09 Janeiro 2024
Gianfranco Pacchioni, professor de química de materiais na Universidade de Milão-Bicocca, é o autor do volume Materiais fantásticos e como criá-los: do grafeno aos computadores quânticos, nanotecnologias que mudam nossas vidas (Zanichelli). Fizemos-lhe algumas perguntas para tentar perceber como e em que medida as novas aquisições químico-físicas estão transformando as nossas vidas individuais e coletivas, e com que perspectivas para o nosso futuro.
A entrevista é editada por Giordano Cavallari, publicada por Settimana News, 07-01-2024.
Capa de Materiali fantastici e come crearli: dal grafene al computer quantistico, le nanotecnologie che ci cambiano la vita.
Professor, o que devemos entender por nanotecnologias?
Somos feitos e funcionamos graças a “coisas” muito, muito pequenas. Nossas células são invisíveis a olho nu porque normalmente medem um décimo de milímetro e contêm organelas ainda menores que regulam seu funcionamento. Em cada centímetro quadrado da nossa pele vive agradavelmente um milhão de bactérias invisíveis aos nossos olhos, ainda menores que as nossas células e completamente saudáveis.
Por nanotecnologias entendemos, portanto, o conjunto de tecnologias destinadas a criar, controlar e utilizar objetos de dimensões semelhantes e ainda menores que as de células, bactérias e outros microrganismos: objetos cujas dimensões são da ordem de um nanômetro, ou seja, um bilionésimo de metro.
Como podemos ter uma ideia das dimensões nanométricas?
Não é fácil mas tentamos. Uma bactéria, invisível aos nossos olhos, tem um tamanho típico de 1.000 nanômetros, um milésimo de milímetro, e é, portanto, enorme em comparação com muitas estruturas nanométricas. Uma folha de papel flexível, que nos parece muito fina, mede aproximadamente 100 mil nanômetros. Até um fio de cabelo tem um diâmetro enorme em comparação com as estruturas nanométricas, ou seja, 50.000 nanômetros. Em suma, por mais que tentemos definir este mundo invisível, é difícil imaginar dimensões tão pequenas, que são as dimensões das moléculas, das quais é feita toda a matéria.

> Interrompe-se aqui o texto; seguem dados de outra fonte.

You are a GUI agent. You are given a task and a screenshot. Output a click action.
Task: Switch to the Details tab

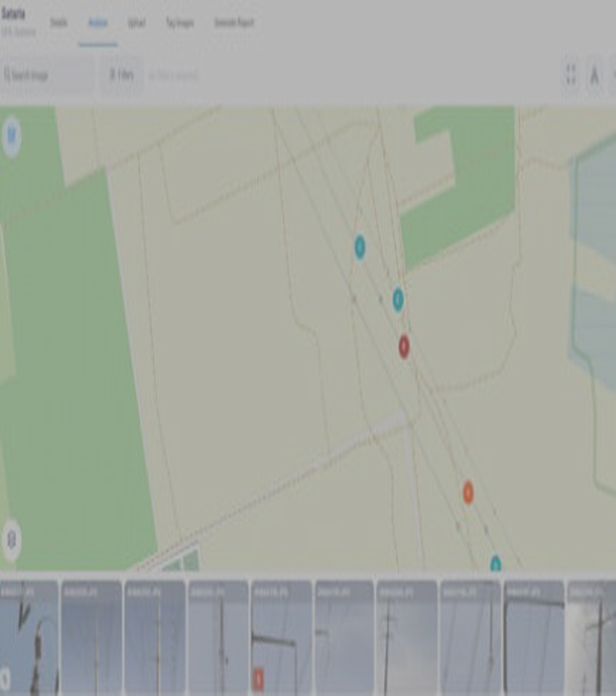pyautogui.click(x=58, y=22)
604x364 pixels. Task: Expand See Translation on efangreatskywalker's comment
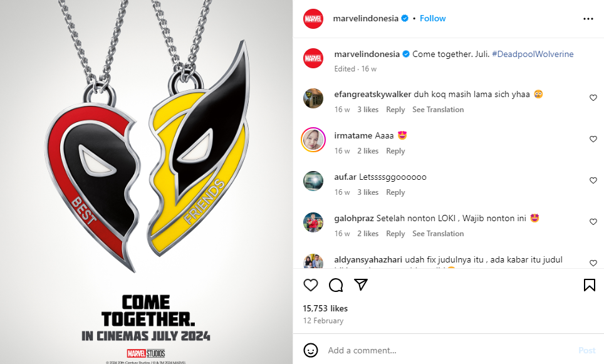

Os químicos podem ver átomos? E o que eles fazem com isso?
Desde que John Dalton (1766-1844) formulou sua teoria atômica – segundo a qual os elementos são compostos por átomos indivisíveis e idênticos entre si, portanto as reações químicas nada mais são do que combinação ou separação de átomos – não houve mais dúvidas sobre a existência de átomos e moléculas. Mas até recentemente, ninguém tinha sido capaz de “ver” dimensões tão pequenas, mesmo em comparação com as capacidades de observação dos mais poderosos microscópios ópticos. Foi por volta da década de 1980 que foram desenvolvidos microscópios muito particulares, graças aos quais átomos individuais foram observados e, portanto, até "manipulados": estou falando do microscópio de tunelamento de varredura e do microscópio de força atômico, baseado em princípios completamente diferentes dos microscópios ópticos ou eletrônicos. Estas são descobertas fundamentais para o desenvolvimento de nanotecnologias.
Por que estamos construindo coisas cada vez menores? Tendo em vista que objetivos?
O potencial da nanotecnologia é enorme e já notamos múltiplas aplicações. Basta pegar nosso smartphone: este é um concentrado de nanotecnologia. Ele contém um microprocessador de apenas alguns milímetros de largura com 40 bilhões de transistores que fornecem um poder de processamento milhares de vezes maior que o dos computadores que colocaram o primeiro homem na Lua.
A miniaturização, de fato, permite alojar potentes câmeras, microfones, suportes para gravação de dados, baterias, antenas, etc., tudo num volume extremamente pequeno, pesando 150-180 gramas. A revolução da informação começou na década de 1950 e continuou ao longo do século XX e levou a resultados disruptivos que hoje são chamados de internet, redes sociais, inteligência artificial.
Tudo se baseia naquele dispositivo nanométrico que é o transistor. Os transistores de última geração atingem dimensões de três nanômetros. Sem o transistor, a civilização contemporânea, tal como a conhecemos, não existiria. As nanotecnologias já produziram, portanto, uma revolução, uma transformação verdadeiramente profunda e radical.
Dê-nos outros exemplos de nanotecnologia.
Obviamente, na história das nanotecnologias não existem apenas transistores. Existem muitos nanomateriais que foram descobertos recentemente. Fulerenos, nanotubos e grafeno são todos materiais feitos de carbono, o mesmo elemento de que são feitos o diamante e um pedaço de carvão, mas com características e propriedades muito diferentes.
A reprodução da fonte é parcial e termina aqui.